***** TRECHO

O problema reside em descobrir o que motivou esse distanciamento do real. Para a maioria dos críticos, a questão se resolve em termos muito simples: à medida que Volpi foi amadurecendo como artista, substituiu a pintura de “assunto” por uma pintura “pura”: os objetos de seus quadros iniciais se transformaram, ao longo dessa evolução, em meros “pretextos” para a produção de combinações de formas e cores. Dessa perspectiva, contudo, a trajetória de Volpi permanece sem explicação: se os temas de suas telas não tinham a menor importância, como sugerem tais interpretações, por que razão persistiram até o final de sua vida? Diferentemente de Mondrian, por exemplo, Volpi jamais eliminou as referências aos objetos reais que conheceu. Basta observar a presente exposição no MAM para constatar que os cinco estudos de uma fachada feitos nos anos 70, quase inteiramente abstratos, se inspiram nas primeiras casinhas de telhados inclinados pintadas ao ar livre nos anos 30. Se esses assuntos não significavam nada para Volpi, por que o artista não os descartou? Como lembra Freud em Além do Princípio do Prazer, a repetição contínua dos mesmos temas revela que eles evocam um intenso prazer no indivíduo. De onde nasce esse prazer?

Volpi nunca discutia essas questões com os amigos, não apreciava debates sobre pintura. Mas o problema começa a se esclarecer quando voltamos a Wilhelm Worringer, o primeiro teórico da arte abstrata. Em Abstração e Empatia, ele explica que o sentimento estético se move entre dois polos: da identidade com o objeto à negação do objeto. Se as relações entre o homem e mundo são de confiança, o prazer estético nasce da empatia com o real, o que conduz o pintor a uma arte naturalista. Um exemplo pode ser encontrado nas pinturas de gênero holandesas, nas quais, como ensina Hegel, o espírito se reconciliou com a realidade. Contudo, se o mundo infunde medo e inquietação, o pintor mobiliza a tendência à abstração. Os escritos de Worringer permitiram que a psicóloga brasileira Nise da Silveira compreendesse melhor as pinturas de seus pacientes esquizofrênicos. Segundo ela, se o mundo se transforma num lugar hostil, a arte trata de retirar as coisas desse redemoinho perturbador, esvaziando-as de suas manifestações vitais sempre instáveis “para submetê-las às leis permanentes que regem o mundo inorgânico. Por meio de processos de abstração, o homem procura um ponto de tranquilidade e de refúgio”.

**********

__ENUNCIADO__:
Responda com base no trecho:
1. Em que década foram feitos os cinco estudos de uma fachada que estão na exposição do MAM?
2. Em que obra Freud lembra que a repetição dos mesmos temas revela um intenso prazer?
3. Quem é apresentado como o primeiro teórico da arte abstrata?

***** MATERIAL EXTRAÍDO

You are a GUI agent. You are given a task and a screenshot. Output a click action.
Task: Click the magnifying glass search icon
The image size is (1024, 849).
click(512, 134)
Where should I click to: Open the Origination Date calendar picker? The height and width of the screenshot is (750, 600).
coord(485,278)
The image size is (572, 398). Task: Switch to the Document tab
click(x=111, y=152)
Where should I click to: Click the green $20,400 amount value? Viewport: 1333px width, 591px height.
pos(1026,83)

**********
***** MATERIAL EXTRAÍDO

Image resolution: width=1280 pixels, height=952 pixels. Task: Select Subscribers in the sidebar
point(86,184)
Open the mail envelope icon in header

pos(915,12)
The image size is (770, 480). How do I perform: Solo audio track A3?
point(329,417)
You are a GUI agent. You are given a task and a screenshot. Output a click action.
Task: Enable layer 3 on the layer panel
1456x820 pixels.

**********

__RESOLUÇÃO__:
1. Nos anos 70.
2. Em Além do Princípio do Prazer.
3. Wilhelm Worringer.